The final quarter of 2020 saw consumer confidence in Scotland fall by a further two percentage points, to -18%, as the country headed into the New Year under fresh lockdown restrictions, according to the latest Deloitte Consumer Tracker.
Apart from personal finances, all other measures of confidence were below year-on-year comparisons, with ‘health and wellbeing’ and ‘children’s education and welfare’ categories reaching historic lows.
Deloitte’s analysis is based on a nationally representative sample of more than 3,000 UK consumers, (295 from Scotland) between 1 and 4 January 2021, after a Brexit deal had been reached, and as a third national lockdown was announced.
The emergence of a more virulent strain of Covid-19 saw Scottish confidence around health and wellbeing fall 11 percentage points in Q4 2020, the lowest level ever recorded at -39%. Coupled with school and nursery closures in the New Year, confidence in children’s education and welfare also reached a record low, falling six percentage points to -20%.
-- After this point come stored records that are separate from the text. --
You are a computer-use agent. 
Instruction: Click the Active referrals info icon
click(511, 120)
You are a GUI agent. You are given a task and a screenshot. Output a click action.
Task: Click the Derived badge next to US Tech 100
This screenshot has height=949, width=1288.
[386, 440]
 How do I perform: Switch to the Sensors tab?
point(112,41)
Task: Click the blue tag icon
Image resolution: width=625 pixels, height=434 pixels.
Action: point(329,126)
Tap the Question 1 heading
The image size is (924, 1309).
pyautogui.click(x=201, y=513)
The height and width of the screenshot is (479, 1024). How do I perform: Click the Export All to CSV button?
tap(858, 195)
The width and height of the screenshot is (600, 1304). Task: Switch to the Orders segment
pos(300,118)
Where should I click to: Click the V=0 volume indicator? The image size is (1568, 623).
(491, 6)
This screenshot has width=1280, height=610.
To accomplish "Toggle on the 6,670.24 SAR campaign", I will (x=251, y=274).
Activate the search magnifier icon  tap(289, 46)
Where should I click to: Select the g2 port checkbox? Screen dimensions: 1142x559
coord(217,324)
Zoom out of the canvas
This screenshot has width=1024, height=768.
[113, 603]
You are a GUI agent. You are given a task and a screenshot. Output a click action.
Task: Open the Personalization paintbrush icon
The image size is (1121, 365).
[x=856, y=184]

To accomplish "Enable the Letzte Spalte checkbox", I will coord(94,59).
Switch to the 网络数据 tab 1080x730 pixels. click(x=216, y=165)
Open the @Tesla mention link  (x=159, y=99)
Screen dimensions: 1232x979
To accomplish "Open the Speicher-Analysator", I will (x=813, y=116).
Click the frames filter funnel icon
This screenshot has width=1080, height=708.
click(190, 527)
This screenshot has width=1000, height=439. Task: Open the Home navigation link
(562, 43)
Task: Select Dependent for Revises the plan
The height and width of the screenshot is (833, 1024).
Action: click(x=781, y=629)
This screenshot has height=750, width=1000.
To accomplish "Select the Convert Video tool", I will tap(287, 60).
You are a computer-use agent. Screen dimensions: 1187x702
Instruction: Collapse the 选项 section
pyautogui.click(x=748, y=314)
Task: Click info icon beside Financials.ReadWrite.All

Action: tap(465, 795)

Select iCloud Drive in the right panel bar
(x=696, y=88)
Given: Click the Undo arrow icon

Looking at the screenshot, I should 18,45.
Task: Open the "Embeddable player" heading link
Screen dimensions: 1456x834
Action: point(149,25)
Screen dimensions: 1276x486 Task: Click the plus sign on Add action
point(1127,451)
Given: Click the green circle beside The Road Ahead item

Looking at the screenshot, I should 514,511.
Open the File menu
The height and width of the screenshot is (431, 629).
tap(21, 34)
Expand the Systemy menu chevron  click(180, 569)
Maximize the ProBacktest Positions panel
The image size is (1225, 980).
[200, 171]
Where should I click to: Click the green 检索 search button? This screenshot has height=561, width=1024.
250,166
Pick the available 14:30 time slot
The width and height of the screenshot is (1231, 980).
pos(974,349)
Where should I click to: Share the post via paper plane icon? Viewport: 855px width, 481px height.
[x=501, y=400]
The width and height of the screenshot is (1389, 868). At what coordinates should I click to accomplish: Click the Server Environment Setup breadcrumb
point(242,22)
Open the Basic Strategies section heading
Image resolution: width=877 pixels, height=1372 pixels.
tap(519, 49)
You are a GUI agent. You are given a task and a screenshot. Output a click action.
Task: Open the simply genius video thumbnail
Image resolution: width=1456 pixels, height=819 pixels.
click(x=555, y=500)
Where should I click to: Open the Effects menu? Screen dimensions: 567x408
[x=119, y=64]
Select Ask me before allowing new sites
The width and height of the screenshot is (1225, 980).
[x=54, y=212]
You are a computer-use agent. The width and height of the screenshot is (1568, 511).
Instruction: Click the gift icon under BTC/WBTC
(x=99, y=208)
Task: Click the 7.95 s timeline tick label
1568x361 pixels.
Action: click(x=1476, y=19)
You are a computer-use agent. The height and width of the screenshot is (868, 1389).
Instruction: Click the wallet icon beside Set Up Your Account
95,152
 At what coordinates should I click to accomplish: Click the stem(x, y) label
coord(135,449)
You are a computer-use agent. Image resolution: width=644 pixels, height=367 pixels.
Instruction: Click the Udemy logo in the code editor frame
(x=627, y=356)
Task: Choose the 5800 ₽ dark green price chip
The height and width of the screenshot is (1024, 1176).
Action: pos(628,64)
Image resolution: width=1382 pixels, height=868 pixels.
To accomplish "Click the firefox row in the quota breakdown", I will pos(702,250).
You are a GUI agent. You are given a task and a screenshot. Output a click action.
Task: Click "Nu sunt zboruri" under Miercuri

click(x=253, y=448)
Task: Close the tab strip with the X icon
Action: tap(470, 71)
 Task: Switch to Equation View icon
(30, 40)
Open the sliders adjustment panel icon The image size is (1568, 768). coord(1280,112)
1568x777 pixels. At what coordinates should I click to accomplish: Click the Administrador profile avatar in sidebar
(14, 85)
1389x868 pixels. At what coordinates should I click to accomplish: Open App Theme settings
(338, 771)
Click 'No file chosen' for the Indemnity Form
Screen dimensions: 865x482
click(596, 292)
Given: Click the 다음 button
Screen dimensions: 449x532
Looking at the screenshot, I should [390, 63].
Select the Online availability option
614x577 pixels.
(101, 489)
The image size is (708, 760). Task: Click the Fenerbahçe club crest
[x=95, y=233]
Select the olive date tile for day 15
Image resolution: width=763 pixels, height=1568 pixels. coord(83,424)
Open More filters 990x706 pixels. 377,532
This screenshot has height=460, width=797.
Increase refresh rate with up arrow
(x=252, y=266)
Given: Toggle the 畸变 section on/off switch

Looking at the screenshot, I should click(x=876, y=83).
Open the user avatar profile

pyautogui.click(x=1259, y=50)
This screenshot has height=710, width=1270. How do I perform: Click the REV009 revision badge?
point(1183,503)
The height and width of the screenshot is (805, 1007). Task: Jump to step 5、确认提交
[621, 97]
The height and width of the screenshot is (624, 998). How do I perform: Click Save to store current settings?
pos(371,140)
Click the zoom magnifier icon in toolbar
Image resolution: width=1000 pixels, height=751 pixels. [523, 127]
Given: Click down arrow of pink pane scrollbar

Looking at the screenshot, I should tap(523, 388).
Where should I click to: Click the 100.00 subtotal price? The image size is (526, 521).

Across the UK, the extension of some major government and private sector income-support measures, such as the furlough scheme and payment holidays on loans, mortgages and credit cards, boosted confidence in personal finances, improving sentiment in the fourth quarter. In Scotland overall sentiment on levels of household disposable income rose to -12%, showing consumers are slightly more positive than across the rest of the UK, where sentiment sits at -17%. In Scotland, this has improved by five percentage points compared to the same time last year, prior to the Covid-19 outbreak.
With many UK consumers working from home, free of commuting costs and unable to spend on holidays or socialising, 31% of respondents said their savings had increased in 2020 with millennials leading the way (35%). By contrast, 29% of consumers said their savings had decreased over the same period, with 30% of Gen-X and 30% of baby boomers each falling into this category.
Ian Stewart, Chief Economist at Deloitte, commented: “High levels of savings combined with confidence in household disposable income point to favourable conditions for supporting growth in consumer activity when the recovery comes. The easing of lockdown restrictions, coupled with vaccines being more widely rolled out and strong personal finances, should unleash pent-up demand to spend.”